J'aurais ô combien aimé ne jamais avoir reçu Viadhanga et ô combien aimé ne jamais avoir su le secret qui y était relié et ô combien désiré ne jamais avoir eu cette vision. Je me maudirais jusqu'à la fin de ma vie, tout comme je maudirais mon ami et cette Viadhanga. Cependant, je ne pourrais rien changer maintenant que je sais, et je ne pourrais jamais avoir l'esprit tranquille si je ne fais rien. En fait, peu importe ce que je fais, je ne pourrais avoir l'esprit tranquille, puisque j'ai commis la pire erreur et que j'ai pris la pire décision. Toutefois, puisque j'ai décidé de préserver Viadhanga, je le ferrais jusqu'à la fin.
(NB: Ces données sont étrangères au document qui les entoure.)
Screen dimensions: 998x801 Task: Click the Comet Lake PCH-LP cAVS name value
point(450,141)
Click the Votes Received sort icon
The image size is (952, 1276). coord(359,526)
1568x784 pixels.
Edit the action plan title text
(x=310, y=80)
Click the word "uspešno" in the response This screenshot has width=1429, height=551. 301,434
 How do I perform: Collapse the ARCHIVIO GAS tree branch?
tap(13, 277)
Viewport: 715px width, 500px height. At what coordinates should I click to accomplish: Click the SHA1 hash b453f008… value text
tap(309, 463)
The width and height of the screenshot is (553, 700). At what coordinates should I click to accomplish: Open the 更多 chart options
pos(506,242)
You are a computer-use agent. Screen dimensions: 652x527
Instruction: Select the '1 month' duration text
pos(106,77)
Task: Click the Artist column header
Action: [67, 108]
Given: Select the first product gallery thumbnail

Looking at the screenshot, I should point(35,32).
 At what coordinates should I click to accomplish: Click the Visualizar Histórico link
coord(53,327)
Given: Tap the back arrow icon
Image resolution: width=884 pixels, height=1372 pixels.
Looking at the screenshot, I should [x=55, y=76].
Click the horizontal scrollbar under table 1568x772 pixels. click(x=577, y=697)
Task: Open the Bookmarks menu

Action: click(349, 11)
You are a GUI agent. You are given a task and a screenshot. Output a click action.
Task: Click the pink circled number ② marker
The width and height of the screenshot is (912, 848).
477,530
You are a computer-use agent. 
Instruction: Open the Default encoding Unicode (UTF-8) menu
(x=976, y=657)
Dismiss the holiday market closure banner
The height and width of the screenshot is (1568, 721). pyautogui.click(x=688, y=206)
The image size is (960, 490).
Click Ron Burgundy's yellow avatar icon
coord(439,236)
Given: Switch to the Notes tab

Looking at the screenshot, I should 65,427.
Voilà pourquoi je déteste autant les humains, elfes et nains avec leurs stupides guerres. Depuis que je suis né, ils ne m'ont amené que des souffrances perpétuelles. Et voilà que je me retrouve dans une situation où je dois me trouver de nouveau des amis, des alliés, pour m'aider à accomplir ma dernière mission, puisque je sais que seul, et même avec Rigga, je ne pourrais y arriver. J'espère que je n'aurais pas à m'attacher à eux, afin de ne plus avoir de points faibles, afin de ne plus souffrir et de ne plus les faire souffrir. J'en ai déjà assez de Rigga.
C'est ainsi qu'est ma pénible histoire; je suis seul à porter le poids de ce secret trop lourd même pour mes larges épaules, et à suivre la sombre destinée que la vie m'a si injustement imposée.